By Leo F. J. wilking and David F. White, Special to the Crimsons

MANCHESTER, N.H.--Headquarters here were deserted last night as candidates, press and campaign workers retired to ballrooms and press lounges throughout the city to await returns from yesterday's primary.

While Republicans in Concord watched President Nixon's lead grow through the night, a decision in the Democratic race was not as clear. Frontrunners Edmund S. Muskie and George McGovern could both claim victory and both election centers reflected enthusiasm.

The Muskie staff, working feverishly through the day to get out the vote, was noticeably tense. "If you're not working for us, we don't want you here," one staffer said in the state headquarters.

By 9 p.m. the tension had not subsided. Barry Wanger, State Press Secretary, assessed the incoming Manchester votes for reporters, and conveyed Muskie's disappointment. Wanger indicated that Tony Podesta, Muskie's chief New Hampshire coordinator, "felt that the Manchester Union Leader had a lot to do with Muskie's poor showing here." He pointed to overall state returns (48 per cent for Muskie at that time) as a more encouraging and accurate picture of the race.

Downstairs in the ballroom of the Sheraton-Carpenter Hotel, a crowd of some 400 jubilant Muskie supporters seemed oblivious to the concern in the press room.

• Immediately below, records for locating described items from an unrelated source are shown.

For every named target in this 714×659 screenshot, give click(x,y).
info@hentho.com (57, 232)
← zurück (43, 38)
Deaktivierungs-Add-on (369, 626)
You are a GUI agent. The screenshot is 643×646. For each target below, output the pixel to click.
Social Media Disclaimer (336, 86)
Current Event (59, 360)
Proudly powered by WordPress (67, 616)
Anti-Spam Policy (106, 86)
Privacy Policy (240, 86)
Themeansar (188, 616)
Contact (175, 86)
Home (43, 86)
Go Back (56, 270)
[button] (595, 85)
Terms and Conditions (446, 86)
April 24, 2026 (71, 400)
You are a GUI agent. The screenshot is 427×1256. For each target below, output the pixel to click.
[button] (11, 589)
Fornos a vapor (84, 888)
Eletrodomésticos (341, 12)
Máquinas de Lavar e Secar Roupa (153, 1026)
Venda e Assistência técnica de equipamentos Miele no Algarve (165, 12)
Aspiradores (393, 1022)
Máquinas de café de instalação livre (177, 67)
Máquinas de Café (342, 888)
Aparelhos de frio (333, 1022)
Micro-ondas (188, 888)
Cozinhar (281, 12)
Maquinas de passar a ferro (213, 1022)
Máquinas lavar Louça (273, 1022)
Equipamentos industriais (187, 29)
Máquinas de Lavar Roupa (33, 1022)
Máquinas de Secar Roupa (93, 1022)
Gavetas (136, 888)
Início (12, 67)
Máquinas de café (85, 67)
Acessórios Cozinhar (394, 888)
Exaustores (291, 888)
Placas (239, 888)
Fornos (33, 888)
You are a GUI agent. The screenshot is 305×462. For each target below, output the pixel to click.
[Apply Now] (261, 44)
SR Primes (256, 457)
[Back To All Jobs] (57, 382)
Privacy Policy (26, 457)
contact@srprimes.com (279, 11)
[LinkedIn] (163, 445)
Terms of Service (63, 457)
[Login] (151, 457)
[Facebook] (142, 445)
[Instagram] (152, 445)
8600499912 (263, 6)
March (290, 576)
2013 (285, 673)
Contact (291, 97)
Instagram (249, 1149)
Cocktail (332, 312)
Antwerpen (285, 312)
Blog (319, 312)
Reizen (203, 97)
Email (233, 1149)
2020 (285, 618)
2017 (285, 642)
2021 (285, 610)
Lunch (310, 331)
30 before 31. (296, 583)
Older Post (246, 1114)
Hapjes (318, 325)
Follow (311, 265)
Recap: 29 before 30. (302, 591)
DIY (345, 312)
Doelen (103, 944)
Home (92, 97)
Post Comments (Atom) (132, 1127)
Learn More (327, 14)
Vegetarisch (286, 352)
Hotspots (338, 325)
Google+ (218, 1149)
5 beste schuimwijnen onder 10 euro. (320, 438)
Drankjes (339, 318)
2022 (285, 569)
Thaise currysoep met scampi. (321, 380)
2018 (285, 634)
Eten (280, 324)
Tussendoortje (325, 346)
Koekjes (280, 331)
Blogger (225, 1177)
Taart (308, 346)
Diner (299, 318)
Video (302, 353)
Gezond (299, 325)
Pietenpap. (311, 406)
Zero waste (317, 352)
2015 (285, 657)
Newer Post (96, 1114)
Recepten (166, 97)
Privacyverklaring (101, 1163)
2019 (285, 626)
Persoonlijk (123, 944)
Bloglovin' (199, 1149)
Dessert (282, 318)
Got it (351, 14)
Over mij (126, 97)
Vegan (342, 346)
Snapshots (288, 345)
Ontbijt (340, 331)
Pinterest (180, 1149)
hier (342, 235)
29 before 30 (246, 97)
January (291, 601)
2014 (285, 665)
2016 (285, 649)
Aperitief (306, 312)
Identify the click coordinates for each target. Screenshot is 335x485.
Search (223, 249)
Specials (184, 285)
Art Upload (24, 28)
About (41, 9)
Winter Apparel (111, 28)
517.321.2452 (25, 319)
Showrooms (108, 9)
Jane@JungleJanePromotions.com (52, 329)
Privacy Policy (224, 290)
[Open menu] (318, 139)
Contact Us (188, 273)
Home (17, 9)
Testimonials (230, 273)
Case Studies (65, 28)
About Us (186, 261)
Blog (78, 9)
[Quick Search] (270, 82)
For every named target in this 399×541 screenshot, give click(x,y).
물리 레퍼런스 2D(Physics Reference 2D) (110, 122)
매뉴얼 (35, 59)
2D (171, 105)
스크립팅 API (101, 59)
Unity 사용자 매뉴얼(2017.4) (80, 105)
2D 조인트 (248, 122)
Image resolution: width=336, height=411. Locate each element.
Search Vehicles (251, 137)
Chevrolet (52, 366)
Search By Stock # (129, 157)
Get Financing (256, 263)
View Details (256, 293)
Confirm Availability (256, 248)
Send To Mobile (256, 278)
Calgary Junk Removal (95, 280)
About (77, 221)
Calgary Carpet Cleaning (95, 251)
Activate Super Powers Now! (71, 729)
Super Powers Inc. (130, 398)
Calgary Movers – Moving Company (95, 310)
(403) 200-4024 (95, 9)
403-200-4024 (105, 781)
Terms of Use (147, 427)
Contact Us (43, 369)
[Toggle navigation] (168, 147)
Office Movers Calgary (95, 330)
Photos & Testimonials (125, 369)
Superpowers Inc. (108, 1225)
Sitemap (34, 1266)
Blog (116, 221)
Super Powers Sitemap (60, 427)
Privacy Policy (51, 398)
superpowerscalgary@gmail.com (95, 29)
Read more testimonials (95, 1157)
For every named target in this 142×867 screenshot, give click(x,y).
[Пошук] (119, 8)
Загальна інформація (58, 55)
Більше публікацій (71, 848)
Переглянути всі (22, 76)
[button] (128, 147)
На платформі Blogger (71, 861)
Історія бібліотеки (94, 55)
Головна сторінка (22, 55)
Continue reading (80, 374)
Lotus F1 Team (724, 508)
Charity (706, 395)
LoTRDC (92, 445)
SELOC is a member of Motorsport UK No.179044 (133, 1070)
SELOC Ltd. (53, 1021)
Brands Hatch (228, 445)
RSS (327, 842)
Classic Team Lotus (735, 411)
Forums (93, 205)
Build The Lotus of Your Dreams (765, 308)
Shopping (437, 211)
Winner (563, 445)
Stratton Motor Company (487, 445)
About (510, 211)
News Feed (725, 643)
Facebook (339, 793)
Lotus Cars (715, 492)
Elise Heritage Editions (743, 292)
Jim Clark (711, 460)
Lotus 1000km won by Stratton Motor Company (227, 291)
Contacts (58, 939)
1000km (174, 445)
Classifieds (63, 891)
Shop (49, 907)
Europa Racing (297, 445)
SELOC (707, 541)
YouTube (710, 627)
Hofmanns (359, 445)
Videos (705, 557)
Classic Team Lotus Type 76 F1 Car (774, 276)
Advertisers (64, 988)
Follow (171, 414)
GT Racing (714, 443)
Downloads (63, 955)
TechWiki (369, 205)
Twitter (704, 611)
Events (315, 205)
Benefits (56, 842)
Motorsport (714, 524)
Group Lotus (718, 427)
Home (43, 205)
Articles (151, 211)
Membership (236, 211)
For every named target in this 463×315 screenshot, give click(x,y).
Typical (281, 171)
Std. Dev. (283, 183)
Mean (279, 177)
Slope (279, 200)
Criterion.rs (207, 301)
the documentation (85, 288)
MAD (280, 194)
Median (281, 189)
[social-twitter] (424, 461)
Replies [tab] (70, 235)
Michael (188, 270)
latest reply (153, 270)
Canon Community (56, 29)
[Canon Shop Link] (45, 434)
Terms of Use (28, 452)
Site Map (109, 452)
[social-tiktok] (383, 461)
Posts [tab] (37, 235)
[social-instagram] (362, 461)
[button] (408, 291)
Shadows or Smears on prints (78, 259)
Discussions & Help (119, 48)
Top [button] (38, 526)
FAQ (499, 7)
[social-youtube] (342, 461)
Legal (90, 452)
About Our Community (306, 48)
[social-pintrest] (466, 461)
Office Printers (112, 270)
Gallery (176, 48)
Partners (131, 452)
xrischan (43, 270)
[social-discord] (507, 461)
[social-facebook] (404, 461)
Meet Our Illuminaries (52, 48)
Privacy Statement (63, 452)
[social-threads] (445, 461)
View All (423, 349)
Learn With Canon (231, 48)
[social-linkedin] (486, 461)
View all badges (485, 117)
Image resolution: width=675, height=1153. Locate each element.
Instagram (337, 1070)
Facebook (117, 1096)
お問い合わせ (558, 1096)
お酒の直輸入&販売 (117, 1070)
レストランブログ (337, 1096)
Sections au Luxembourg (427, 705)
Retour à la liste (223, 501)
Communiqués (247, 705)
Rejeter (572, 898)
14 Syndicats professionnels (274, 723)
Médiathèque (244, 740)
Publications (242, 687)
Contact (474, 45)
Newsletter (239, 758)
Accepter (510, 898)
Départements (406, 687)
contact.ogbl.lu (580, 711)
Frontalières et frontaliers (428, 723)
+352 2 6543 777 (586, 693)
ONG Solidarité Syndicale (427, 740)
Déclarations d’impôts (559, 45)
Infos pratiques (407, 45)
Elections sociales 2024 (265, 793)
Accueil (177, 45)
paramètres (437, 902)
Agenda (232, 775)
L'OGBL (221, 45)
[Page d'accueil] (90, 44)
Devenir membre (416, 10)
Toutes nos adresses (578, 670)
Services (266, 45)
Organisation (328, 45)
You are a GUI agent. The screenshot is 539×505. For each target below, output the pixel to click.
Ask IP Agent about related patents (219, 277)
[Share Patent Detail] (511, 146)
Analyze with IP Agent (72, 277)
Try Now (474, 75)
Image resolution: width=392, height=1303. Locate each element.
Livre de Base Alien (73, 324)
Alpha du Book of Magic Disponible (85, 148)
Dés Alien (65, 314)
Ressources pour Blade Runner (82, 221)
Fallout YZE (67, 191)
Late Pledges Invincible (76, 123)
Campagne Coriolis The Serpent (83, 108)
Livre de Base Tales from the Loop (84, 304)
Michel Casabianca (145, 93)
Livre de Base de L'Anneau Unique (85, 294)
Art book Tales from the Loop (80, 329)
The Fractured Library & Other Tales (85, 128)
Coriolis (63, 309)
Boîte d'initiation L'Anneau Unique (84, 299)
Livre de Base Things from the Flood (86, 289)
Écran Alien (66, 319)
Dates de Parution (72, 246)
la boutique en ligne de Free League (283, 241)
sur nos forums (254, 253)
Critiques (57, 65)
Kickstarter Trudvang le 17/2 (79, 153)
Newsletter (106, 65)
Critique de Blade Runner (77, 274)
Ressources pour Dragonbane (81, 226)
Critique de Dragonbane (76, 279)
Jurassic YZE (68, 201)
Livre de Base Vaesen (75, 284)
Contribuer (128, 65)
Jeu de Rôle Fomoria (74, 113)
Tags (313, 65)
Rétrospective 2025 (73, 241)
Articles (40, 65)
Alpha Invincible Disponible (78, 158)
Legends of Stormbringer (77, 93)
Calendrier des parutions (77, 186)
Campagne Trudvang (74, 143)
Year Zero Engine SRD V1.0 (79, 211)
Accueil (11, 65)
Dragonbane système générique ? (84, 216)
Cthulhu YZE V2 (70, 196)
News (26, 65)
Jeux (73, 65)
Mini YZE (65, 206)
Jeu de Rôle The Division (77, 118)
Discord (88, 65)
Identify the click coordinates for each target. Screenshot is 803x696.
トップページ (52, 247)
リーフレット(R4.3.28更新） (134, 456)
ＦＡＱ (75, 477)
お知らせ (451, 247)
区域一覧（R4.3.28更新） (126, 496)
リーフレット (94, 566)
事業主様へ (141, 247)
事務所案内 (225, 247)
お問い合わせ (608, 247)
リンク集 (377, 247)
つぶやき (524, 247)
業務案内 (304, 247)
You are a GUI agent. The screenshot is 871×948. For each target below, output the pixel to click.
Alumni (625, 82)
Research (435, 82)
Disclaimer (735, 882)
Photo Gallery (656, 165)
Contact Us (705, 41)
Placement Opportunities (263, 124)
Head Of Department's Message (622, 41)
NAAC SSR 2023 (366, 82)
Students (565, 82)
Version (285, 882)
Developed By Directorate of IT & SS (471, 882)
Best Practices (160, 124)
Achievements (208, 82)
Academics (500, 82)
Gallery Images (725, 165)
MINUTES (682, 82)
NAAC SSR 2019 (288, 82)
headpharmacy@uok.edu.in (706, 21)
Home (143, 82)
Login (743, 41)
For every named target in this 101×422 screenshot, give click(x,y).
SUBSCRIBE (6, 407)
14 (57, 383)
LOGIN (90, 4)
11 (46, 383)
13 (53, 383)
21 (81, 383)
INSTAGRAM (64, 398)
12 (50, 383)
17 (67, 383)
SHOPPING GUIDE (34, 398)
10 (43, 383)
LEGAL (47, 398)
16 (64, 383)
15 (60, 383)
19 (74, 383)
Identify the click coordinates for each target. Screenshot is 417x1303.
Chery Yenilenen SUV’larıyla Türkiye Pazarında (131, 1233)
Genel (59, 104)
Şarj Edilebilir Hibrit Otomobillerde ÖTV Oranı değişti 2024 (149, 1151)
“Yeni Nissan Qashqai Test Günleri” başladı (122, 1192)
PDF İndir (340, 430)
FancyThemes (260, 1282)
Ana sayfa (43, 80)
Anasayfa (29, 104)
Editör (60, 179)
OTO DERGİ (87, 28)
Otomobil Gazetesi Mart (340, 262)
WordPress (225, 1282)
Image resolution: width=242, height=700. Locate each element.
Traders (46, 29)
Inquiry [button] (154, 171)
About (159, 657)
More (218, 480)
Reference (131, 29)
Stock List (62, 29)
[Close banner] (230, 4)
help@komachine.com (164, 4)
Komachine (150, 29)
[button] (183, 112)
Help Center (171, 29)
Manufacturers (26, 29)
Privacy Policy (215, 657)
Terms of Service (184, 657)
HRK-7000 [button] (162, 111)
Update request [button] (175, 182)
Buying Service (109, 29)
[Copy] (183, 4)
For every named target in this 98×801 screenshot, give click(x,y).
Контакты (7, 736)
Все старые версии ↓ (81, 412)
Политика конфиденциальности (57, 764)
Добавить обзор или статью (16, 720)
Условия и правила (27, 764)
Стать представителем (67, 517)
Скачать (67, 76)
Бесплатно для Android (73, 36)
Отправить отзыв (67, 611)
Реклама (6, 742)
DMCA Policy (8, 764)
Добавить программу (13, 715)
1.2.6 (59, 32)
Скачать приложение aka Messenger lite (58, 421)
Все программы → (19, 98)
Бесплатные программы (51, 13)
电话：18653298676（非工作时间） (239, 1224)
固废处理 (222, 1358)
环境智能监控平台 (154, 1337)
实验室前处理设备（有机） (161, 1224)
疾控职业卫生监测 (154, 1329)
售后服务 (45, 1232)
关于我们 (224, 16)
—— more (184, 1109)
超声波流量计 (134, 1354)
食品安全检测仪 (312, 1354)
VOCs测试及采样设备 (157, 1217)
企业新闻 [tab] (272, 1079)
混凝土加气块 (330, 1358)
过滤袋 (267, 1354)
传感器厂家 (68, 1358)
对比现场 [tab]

A band played cheerful music under the bright glare of television lights and a predominantly young crowd roared with delight as the first returns were posted.

Over at the McGovern election center in Howard Johnson's Motor Lodge, a crowd of reporters heard the South Dakota Senator claim a "moral victory." Asked if he had been the main factor in Muskie's less-than-expected performance, McGovern said, "Well I don't think there's any question about it. I'm emerging as the leading challenger to Ed Muskie."

McGovern cited the Manchester returns as a refutation of the claim that his is a one-issue candidacy. "We're running strong in Manchester, which is a highly blue-collar town." he said.